Der Lange Marsch

GAS

Kompakt  |  2021
7 / 10
par Bastien  |  le 16 décembre 2021

Par quel miracle reconnaît-on parmi des milliers le pas d’un être cher ? La force de l'habitude diront les esprits les plus cartésiens, les vibrations rétorqueront les plus mystiques. Ce septième album de GAS tient un peu de ces deux conceptions, tant la patte de Wolfgang Voigt est reconnaissable instantanément, comme par magie.

Avant toute chose, il faut dire qu’entendre un album de GAS en 2021 est toujours un petit miracle, le co-fondateur du mythique label Kompakt ayant mis sur pause son alias durant 17 longues années, si bien qu’un quart de siècle sépare Gas, premier album éponyme et Der Lange Marsch, censé clore l’aventure GAS. Devenu mythique pour les amateurs d’ambient et de techno, son œuvre relève de l’indépassable tant sa musique pourrait être l’alpha et l’omega de ce qu’est une musique « organique ». Il suffit pour cela de se perdre dans les chemins forestiers sinueux qu’a imaginé GAS, tantôt lumineux jusqu’à l’aveuglement tantôt sombres et menaçants comme un soir de nouvelle lune. 

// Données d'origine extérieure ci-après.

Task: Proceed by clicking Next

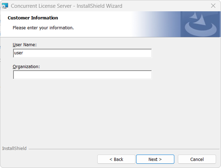Action: [x=155, y=159]
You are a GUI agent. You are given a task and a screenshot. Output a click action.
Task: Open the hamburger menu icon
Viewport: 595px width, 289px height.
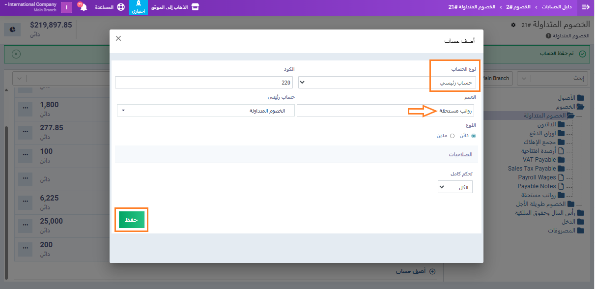(x=585, y=7)
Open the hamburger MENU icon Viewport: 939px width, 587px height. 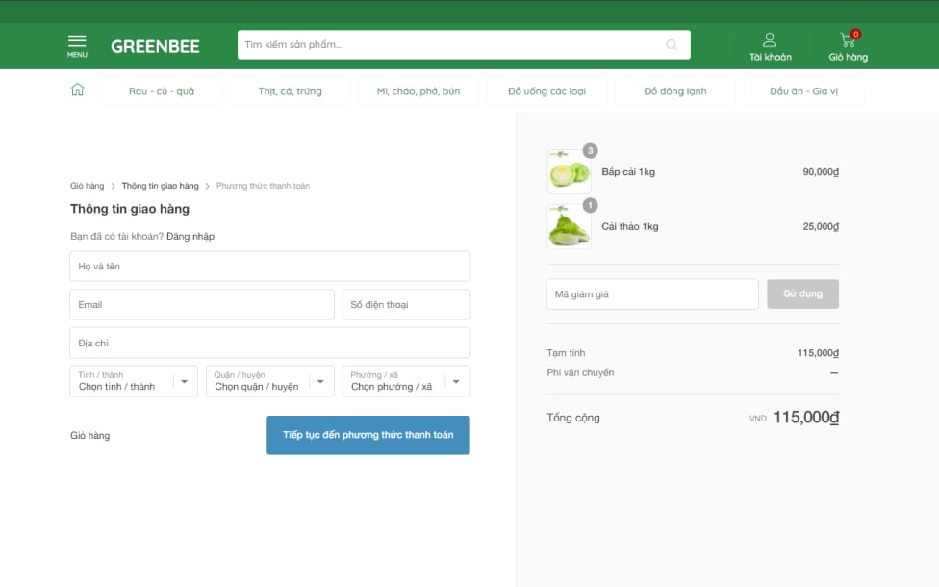[77, 44]
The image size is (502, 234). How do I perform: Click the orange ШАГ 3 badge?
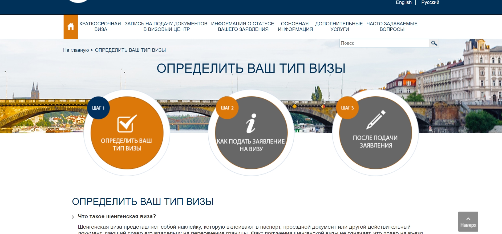click(347, 108)
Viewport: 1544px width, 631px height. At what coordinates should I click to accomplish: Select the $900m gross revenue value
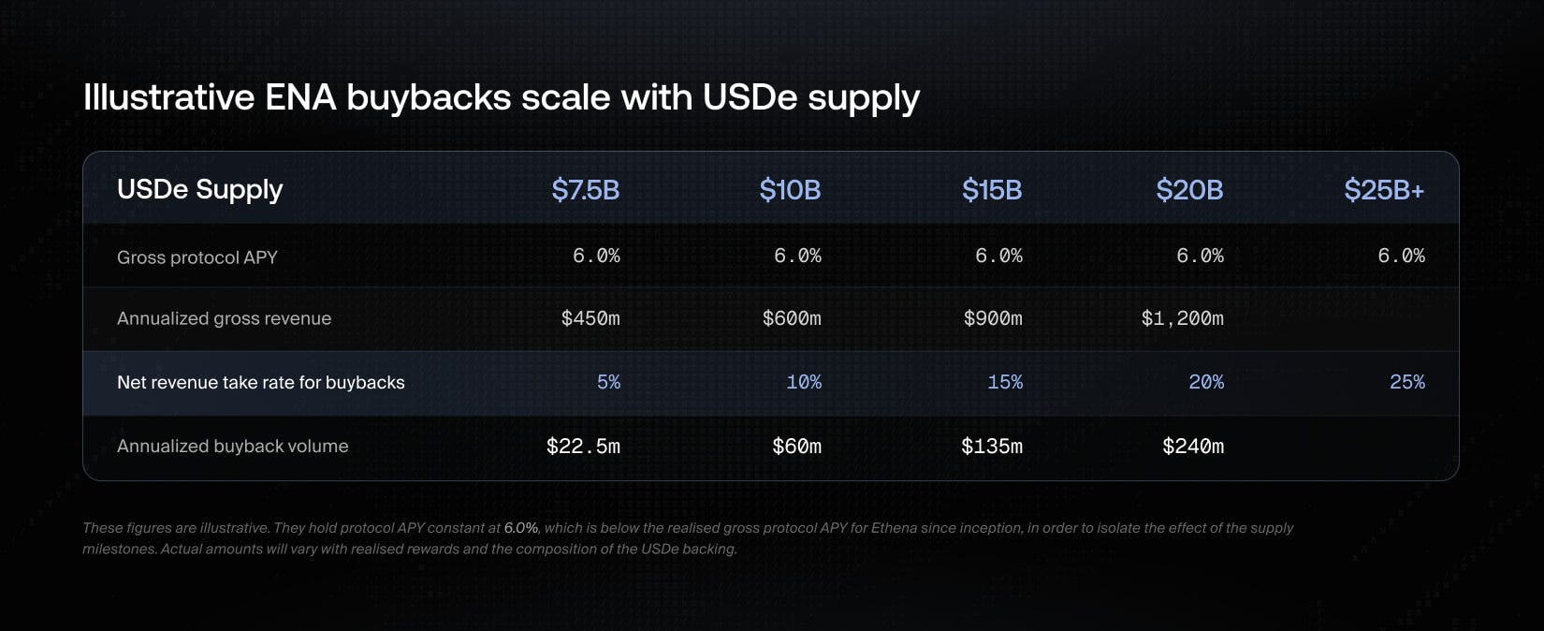(993, 318)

Der Lange Marsch ne s’écarte nullement du sillon tracé sur les six albums précédents: un foisonnement d’effets ambient / modern classical des plus mélodiques aux plus inquiétants, autour desquels se déploie, en arrière-plan, une pulsation techno. Pulsation, le mot est utilisé à dessein, et kick eut été trop trivial pour qualifier l’effet recherché par notre cher Wolfgang. Car cette pulsation, cet élan vital qui traverse toute l’œuvre de Voigt mute, est toujours différente mais toujours semblable. Étrange paradoxe. Ce tour de force est une nouvelle fois au cœur de son travail, à ce détail près que l’aspect lointain et sourd de cette pulsation entendue sur Konigsforst, Gas ou Zauberberg, se fait plus massive, presque martiale sur Der Lange Marsch. Ces « oom pah oom pah oom pah » martelés encore et encore n’écrasent en rien les compositions de GAS; au contraire, ils permettent de mettre en exergue des mélodies et des crépitements d’une densité quasi palpable.

Rappelons-nous qu’il s’agit là d’une « longue marche » et que ce pas qui tambourine durant 67 minutes veut nous guider quelque part. Au détour de ces différents mouvements, onze au total, on retrouve des bribes d’anciens morceaux savamment disséminés comme des balises. On comprend dès lors que cette déambulation est avant tout conçue comme une rétrospective du long et méticuleux travail de GAS. Parfois monotone et éreintante, cette « longue marche » que GAS nous invite à faire en sa compagnie nous permet de redécouvrir toute l’étendue de son talent de compositeur, car comme le résume si bien l’écrivain-marcheur Sylvain Tesson « quelque soit la direction prise, marcher conduit à l’essentiel ».